Thread: Are random writes optimized sequentially by Linux kernel?

Are random writes optimized sequentially by Linux kernel?

From
"Dmitry Koterov"
Date:
Hello.

Suppose I perform 1000 RANDOM writes into a file. These writes are saved into Linux writeback buffer and are flushed to the disc asynchronously, that's OK.

The question is: will physical writes be performed later in the sequence of physical SECTOR position on the disc (minimizing head seeking)? Or Linux background writer knows nothing about physical on-disc placement and flushes data in order it is saved in the RAM?

E.g., if I write in the application:

a) block 835
b) block 136
c) block 956
d) block 549
e) block 942

dows the Linux background writer save flush them e.g. in physical order "136 - 549 - 835 - 942 - 956" or not?

Re: Are random writes optimized sequentially by Linux kernel?

From
david@lang.hm
Date:
On Wed, 7 Jan 2009, Dmitry Koterov wrote:

> Hello.
>
> Suppose I perform 1000 RANDOM writes into a file. These writes are saved
> into Linux writeback buffer and are flushed to the disc asynchronously,
> that's OK.
>
> The question is: will physical writes be performed later in the sequence of
> physical SECTOR position on the disc (minimizing head seeking)? Or Linux
> background writer knows nothing about physical on-disc placement and flushes
> data in order it is saved in the RAM?
>
> E.g., if I write in the application:
>
> a) block 835
> b) block 136
> c) block 956
> d) block 549
> e) block 942
>
> dows the Linux background writer save flush them e.g. in physical order "136
> - 549 - 835 - 942 - 956" or not?

yes, the linux IO scheduler will combine and re-order write requests.

they may end up being done 835-942-956-549-136 if the system thinks the
head happens to be past 549 and moving up when the requests hit the IO
system.

David Lang

Re: Are random writes optimized sequentially by Linux kernel?

* Supplied material:
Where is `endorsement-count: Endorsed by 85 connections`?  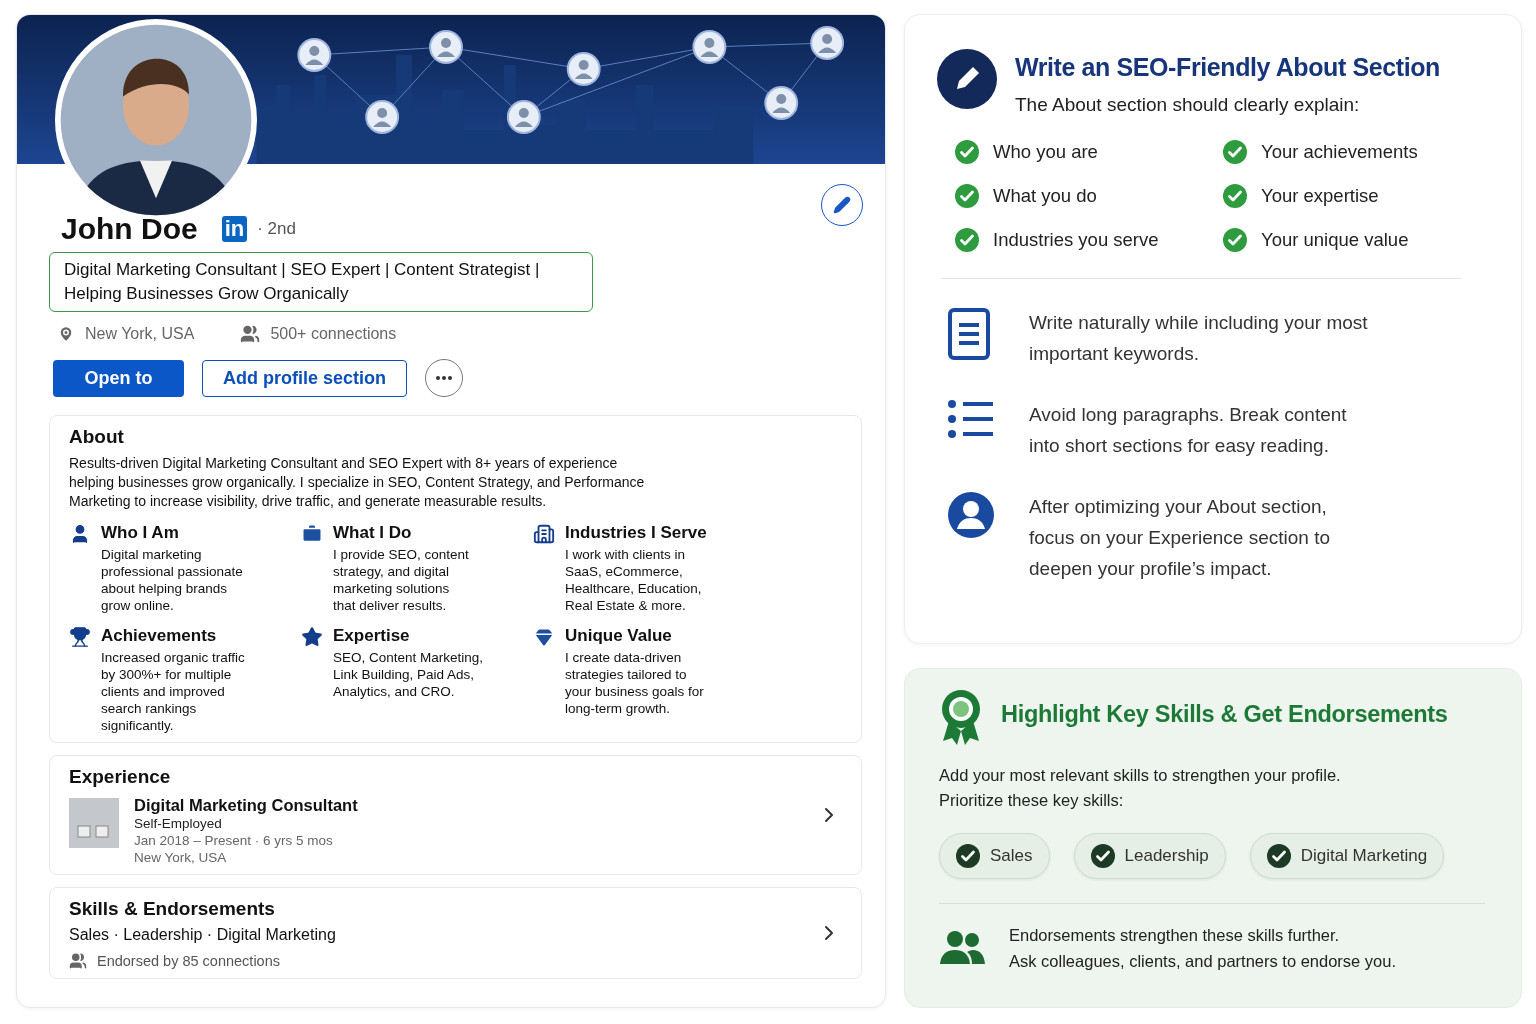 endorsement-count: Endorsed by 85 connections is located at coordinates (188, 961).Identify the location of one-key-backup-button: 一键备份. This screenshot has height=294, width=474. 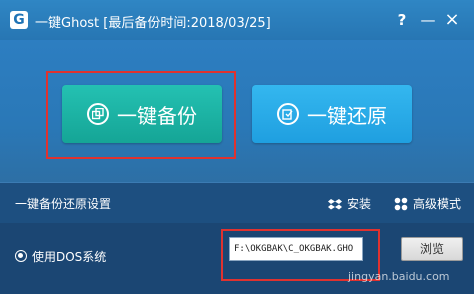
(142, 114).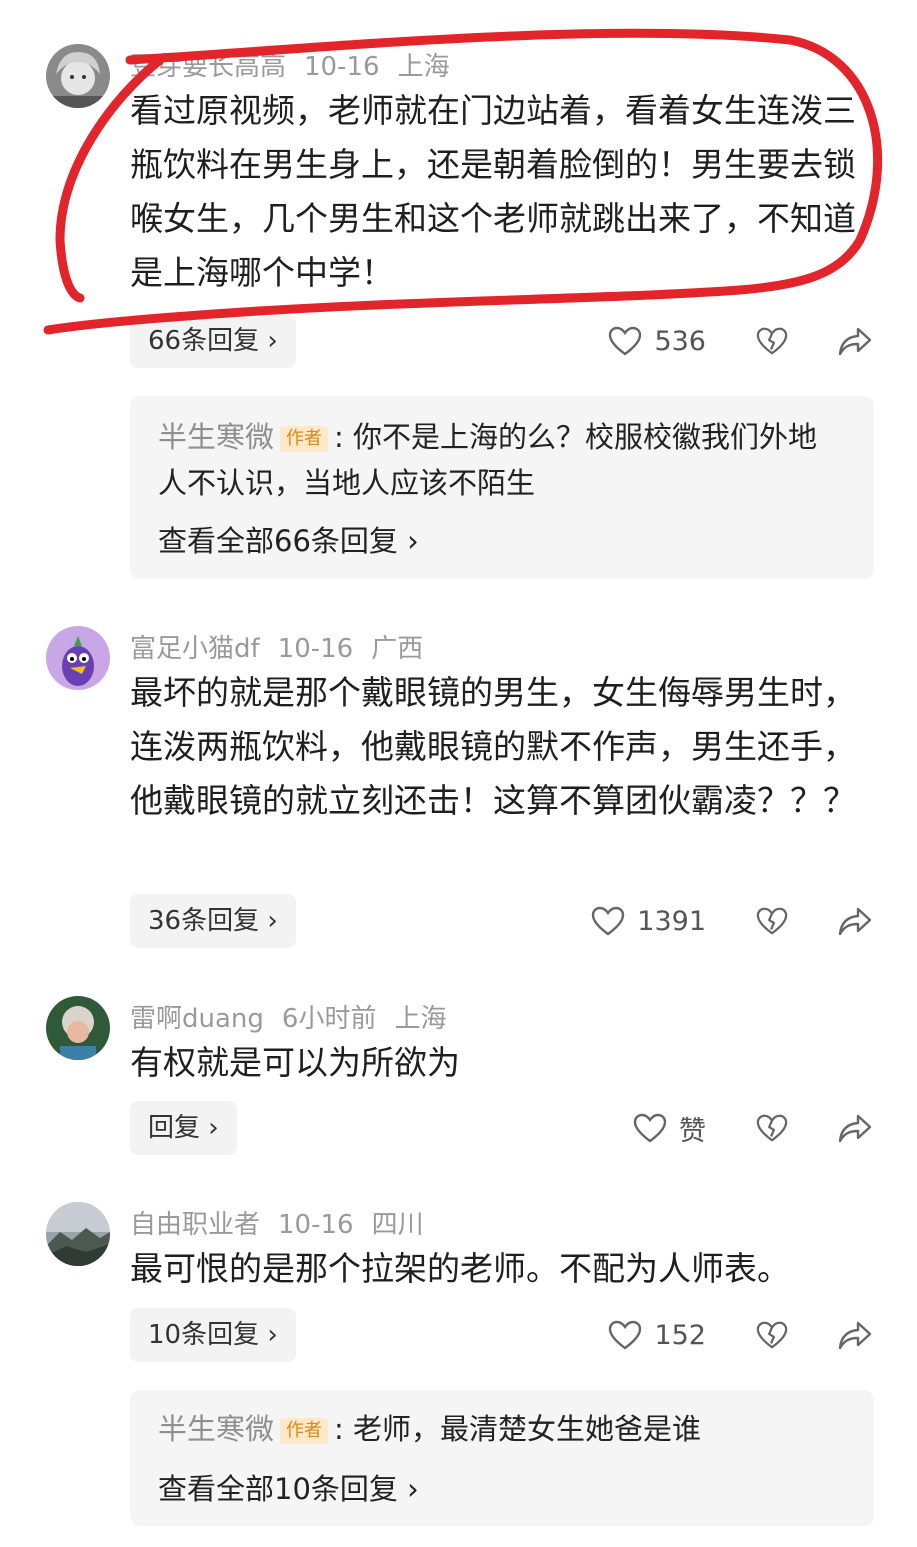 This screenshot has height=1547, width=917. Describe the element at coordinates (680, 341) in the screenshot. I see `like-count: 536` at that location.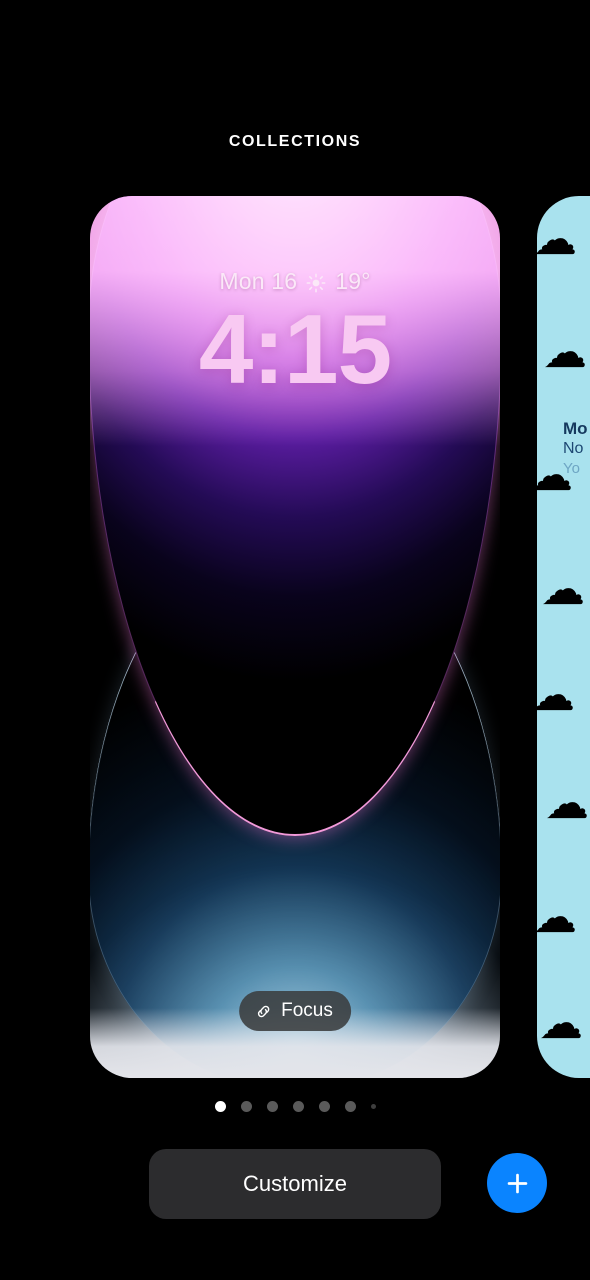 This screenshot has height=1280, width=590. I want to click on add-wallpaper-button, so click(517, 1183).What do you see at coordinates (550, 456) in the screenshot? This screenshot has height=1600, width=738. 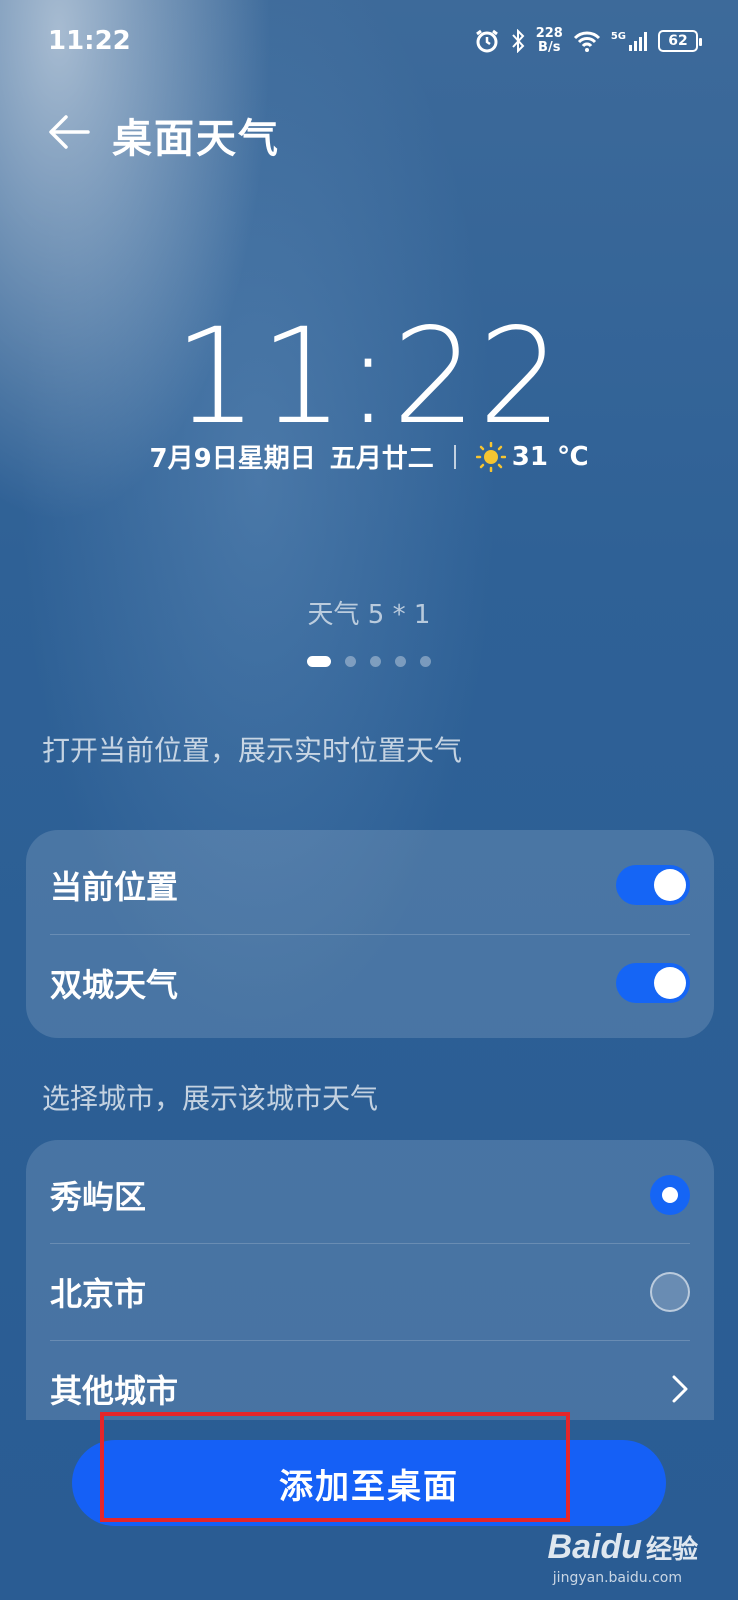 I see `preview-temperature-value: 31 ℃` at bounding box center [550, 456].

* Tasks to complete:
A: In the thread on Linux random writes, why might the five blocks be written in the order 835-942-956-549-136? Answer in one to three sentences.
B: Continue the thread on Linux random writes, starting after its last line.
The records were taken from a different source.

* Activity answers:
A: The Linux IO scheduler combines and reorders write requests. If the system thinks the disk head is already past 549 and moving upward when the requests reach the IO system, it writes the higher blocks first and then goes back for 549 and 136.

B:
From
"Dmitry Koterov"
Date:
OK, thank you.

Now - PostgreSQL-related question. If the system reorders writes to minimize seeking, I suppose that in heavy write-loaded PostgreSQL instalation dstat (or iostat) realtime write statistics should be close to the maximum possible value reported by bonnie++ (or simple dd) utility.

So, if, for example, I have in a heavy-loaded PostgreSQL installation:
- with a 50MB/s write speed limit reported by bonnie++ or dd (on a clean system),
- under a heavy PostgreSQL load the write throughput is only 10MB/s (synchronous_commit is off, checkpoint is executed every 10 minutes or even more),
- writeback buffer (accordingly to /proc/meminfo) is not fully filled,
- sometimes INSERTs or UPDATEs slow down in 10 second and more with no explicit correlation with checkpoints

then - something goes wrong?

What I am trying to understand - why does the system fall to a writing bottleneck (e.g. 10MB/s) much before it achieves the maximum disk throughput (e.g. 50MB/s). How could it happen if the Linux IO scheduler reorders write operations, so time for seeking is minimal?



Or, better, I can reformulate the question. In which cases PostgreSQL may stall on INSERT/UPDATE operation if synchronous_commit is off and there are no locking between transactions? In which cases these operations lost their deterministic time (in theory) and may slowdown in 100-1000 times?



On Wed, Jan 7, 2009 at 10:54 PM, <david@lang.hm> wrote:
On Wed, 7 Jan 2009, Dmitry Koterov wrote:

Hello.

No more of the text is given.